(Saved entries)

┄┄┄┄┄┄

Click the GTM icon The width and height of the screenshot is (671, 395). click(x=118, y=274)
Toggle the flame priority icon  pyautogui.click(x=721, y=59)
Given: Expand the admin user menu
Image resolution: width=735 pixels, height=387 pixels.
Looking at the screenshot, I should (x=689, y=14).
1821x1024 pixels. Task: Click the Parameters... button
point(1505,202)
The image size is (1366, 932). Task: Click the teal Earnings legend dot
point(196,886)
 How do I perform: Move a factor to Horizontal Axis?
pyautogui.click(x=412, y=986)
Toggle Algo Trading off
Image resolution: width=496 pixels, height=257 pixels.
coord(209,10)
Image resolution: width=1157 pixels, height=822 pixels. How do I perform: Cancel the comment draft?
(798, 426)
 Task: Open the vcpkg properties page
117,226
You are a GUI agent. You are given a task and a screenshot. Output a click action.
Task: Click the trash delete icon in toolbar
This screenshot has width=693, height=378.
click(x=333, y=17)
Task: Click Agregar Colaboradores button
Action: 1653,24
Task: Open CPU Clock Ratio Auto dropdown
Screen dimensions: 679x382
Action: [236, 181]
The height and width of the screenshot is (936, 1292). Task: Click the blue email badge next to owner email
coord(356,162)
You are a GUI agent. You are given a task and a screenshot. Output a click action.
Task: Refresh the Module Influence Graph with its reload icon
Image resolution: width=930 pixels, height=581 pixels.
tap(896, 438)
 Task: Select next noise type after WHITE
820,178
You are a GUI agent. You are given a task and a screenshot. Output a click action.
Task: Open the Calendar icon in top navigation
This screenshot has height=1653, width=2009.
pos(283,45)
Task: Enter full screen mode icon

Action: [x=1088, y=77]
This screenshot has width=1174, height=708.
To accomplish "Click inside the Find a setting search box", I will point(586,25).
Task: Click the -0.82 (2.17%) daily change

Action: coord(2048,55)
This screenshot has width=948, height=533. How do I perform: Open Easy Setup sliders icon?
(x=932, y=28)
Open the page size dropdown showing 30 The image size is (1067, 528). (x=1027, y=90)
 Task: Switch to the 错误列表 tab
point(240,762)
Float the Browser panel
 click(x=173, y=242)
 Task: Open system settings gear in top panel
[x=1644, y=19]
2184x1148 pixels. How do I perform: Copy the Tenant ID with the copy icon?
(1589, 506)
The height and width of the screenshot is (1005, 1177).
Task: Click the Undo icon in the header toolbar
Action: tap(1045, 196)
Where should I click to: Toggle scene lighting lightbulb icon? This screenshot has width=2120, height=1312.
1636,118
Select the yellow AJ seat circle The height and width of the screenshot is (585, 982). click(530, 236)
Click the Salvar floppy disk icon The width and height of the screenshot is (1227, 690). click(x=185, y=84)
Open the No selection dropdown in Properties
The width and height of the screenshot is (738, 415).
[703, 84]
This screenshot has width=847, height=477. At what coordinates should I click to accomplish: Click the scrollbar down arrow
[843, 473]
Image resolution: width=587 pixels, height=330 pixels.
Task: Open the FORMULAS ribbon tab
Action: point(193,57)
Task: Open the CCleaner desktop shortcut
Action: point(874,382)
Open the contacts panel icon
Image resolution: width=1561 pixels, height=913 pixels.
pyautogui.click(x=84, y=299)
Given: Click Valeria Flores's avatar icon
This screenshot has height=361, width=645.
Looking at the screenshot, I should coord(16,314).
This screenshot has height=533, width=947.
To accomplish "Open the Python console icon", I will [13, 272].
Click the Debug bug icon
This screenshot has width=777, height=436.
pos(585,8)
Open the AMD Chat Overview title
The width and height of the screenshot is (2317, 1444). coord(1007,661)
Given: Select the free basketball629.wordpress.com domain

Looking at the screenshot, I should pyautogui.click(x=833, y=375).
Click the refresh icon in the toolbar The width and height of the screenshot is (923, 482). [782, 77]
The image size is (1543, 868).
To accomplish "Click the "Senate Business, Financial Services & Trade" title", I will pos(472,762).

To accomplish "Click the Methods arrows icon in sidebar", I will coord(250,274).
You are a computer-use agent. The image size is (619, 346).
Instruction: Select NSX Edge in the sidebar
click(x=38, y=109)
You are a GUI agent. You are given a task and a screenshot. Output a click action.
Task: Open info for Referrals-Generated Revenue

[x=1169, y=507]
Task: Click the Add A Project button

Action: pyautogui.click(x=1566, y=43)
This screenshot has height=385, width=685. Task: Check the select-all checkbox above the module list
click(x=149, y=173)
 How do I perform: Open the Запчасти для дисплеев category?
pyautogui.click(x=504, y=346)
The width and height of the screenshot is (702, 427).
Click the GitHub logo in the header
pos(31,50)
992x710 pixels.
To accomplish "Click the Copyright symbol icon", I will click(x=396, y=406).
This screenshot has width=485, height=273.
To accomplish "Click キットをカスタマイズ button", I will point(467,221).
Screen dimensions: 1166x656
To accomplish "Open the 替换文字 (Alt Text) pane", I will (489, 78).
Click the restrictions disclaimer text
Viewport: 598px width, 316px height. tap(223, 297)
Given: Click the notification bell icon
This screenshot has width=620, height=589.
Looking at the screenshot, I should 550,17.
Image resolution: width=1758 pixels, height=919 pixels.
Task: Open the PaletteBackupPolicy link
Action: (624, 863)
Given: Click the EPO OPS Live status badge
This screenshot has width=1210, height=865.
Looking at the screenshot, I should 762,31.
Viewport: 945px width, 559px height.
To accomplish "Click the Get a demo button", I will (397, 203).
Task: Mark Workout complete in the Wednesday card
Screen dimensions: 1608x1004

┄┄┄┄┄┄

WHAT YOU SHOULD DO >> Write the records above out again precisely.

EXERCISE ANSWER >>
Click the GTM icon The width and height of the screenshot is (671, 395). click(x=118, y=274)
Toggle the flame priority icon  pyautogui.click(x=721, y=59)
Given: Expand the admin user menu
Image resolution: width=735 pixels, height=387 pixels.
Looking at the screenshot, I should (x=689, y=14).
1821x1024 pixels. Task: Click the Parameters... button
point(1505,202)
The image size is (1366, 932). Task: Click the teal Earnings legend dot
point(196,886)
 How do I perform: Move a factor to Horizontal Axis?
pyautogui.click(x=412, y=986)
Toggle Algo Trading off
Image resolution: width=496 pixels, height=257 pixels.
coord(209,10)
Image resolution: width=1157 pixels, height=822 pixels. How do I perform: Cancel the comment draft?
(798, 426)
 Task: Open the vcpkg properties page
117,226
You are a GUI agent. You are given a task and a screenshot. Output a click action.
Task: Click the trash delete icon in toolbar
This screenshot has width=693, height=378.
click(x=333, y=17)
Task: Click Agregar Colaboradores button
Action: 1653,24
Task: Open CPU Clock Ratio Auto dropdown
Screen dimensions: 679x382
Action: [236, 181]
The height and width of the screenshot is (936, 1292). Task: Click the blue email badge next to owner email
coord(356,162)
You are a GUI agent. You are given a task and a screenshot. Output a click action.
Task: Refresh the Module Influence Graph with its reload icon
Image resolution: width=930 pixels, height=581 pixels.
tap(896, 438)
 Task: Select next noise type after WHITE
820,178
You are a GUI agent. You are given a task and a screenshot. Output a click action.
Task: Open the Calendar icon in top navigation
This screenshot has height=1653, width=2009.
pos(283,45)
Task: Enter full screen mode icon

Action: [x=1088, y=77]
This screenshot has width=1174, height=708.
To accomplish "Click inside the Find a setting search box", I will point(586,25).
Task: Click the -0.82 (2.17%) daily change

Action: coord(2048,55)
This screenshot has width=948, height=533. How do I perform: Open Easy Setup sliders icon?
(x=932, y=28)
Open the page size dropdown showing 30 The image size is (1067, 528). (x=1027, y=90)
 Task: Switch to the 错误列表 tab
point(240,762)
Float the Browser panel
 click(x=173, y=242)
 Task: Open system settings gear in top panel
[x=1644, y=19]
2184x1148 pixels. How do I perform: Copy the Tenant ID with the copy icon?
(1589, 506)
The height and width of the screenshot is (1005, 1177).
Task: Click the Undo icon in the header toolbar
Action: tap(1045, 196)
Where should I click to: Toggle scene lighting lightbulb icon? This screenshot has width=2120, height=1312.
1636,118
Select the yellow AJ seat circle The height and width of the screenshot is (585, 982). click(530, 236)
Click the Salvar floppy disk icon The width and height of the screenshot is (1227, 690). click(x=185, y=84)
Open the No selection dropdown in Properties
The width and height of the screenshot is (738, 415).
[703, 84]
This screenshot has width=847, height=477. At what coordinates should I click to accomplish: Click the scrollbar down arrow
[843, 473]
Image resolution: width=587 pixels, height=330 pixels.
Task: Open the FORMULAS ribbon tab
Action: point(193,57)
Task: Open the CCleaner desktop shortcut
Action: point(874,382)
Open the contacts panel icon
Image resolution: width=1561 pixels, height=913 pixels.
pyautogui.click(x=84, y=299)
Given: Click Valeria Flores's avatar icon
This screenshot has height=361, width=645.
Looking at the screenshot, I should coord(16,314).
This screenshot has height=533, width=947.
To accomplish "Open the Python console icon", I will [13, 272].
Click the Debug bug icon
This screenshot has width=777, height=436.
pos(585,8)
Open the AMD Chat Overview title
The width and height of the screenshot is (2317, 1444). coord(1007,661)
Given: Select the free basketball629.wordpress.com domain

Looking at the screenshot, I should pyautogui.click(x=833, y=375).
Click the refresh icon in the toolbar The width and height of the screenshot is (923, 482). [782, 77]
The image size is (1543, 868).
To accomplish "Click the "Senate Business, Financial Services & Trade" title", I will pos(472,762).

To accomplish "Click the Methods arrows icon in sidebar", I will coord(250,274).
You are a computer-use agent. The image size is (619, 346).
Instruction: Select NSX Edge in the sidebar
click(x=38, y=109)
You are a GUI agent. You are given a task and a screenshot. Output a click action.
Task: Open info for Referrals-Generated Revenue

[x=1169, y=507]
Task: Click the Add A Project button

Action: pyautogui.click(x=1566, y=43)
This screenshot has height=385, width=685. Task: Check the select-all checkbox above the module list
click(x=149, y=173)
 How do I perform: Open the Запчасти для дисплеев category?
pyautogui.click(x=504, y=346)
The width and height of the screenshot is (702, 427).
Click the GitHub logo in the header
pos(31,50)
992x710 pixels.
To accomplish "Click the Copyright symbol icon", I will click(x=396, y=406).
This screenshot has width=485, height=273.
To accomplish "Click キットをカスタマイズ button", I will point(467,221).
Screen dimensions: 1166x656
To accomplish "Open the 替换文字 (Alt Text) pane", I will (489, 78).
Click the restrictions disclaimer text
Viewport: 598px width, 316px height. tap(223, 297)
Given: Click the notification bell icon
This screenshot has width=620, height=589.
Looking at the screenshot, I should 550,17.
Image resolution: width=1758 pixels, height=919 pixels.
Task: Open the PaletteBackupPolicy link
Action: (624, 863)
Given: Click the EPO OPS Live status badge
This screenshot has width=1210, height=865.
Looking at the screenshot, I should 762,31.
Viewport: 945px width, 559px height.
To accomplish "Click the Get a demo button", I will (397, 203).
Task: Mark Workout complete in the Wednesday card
Screen dimensions: 1608x1004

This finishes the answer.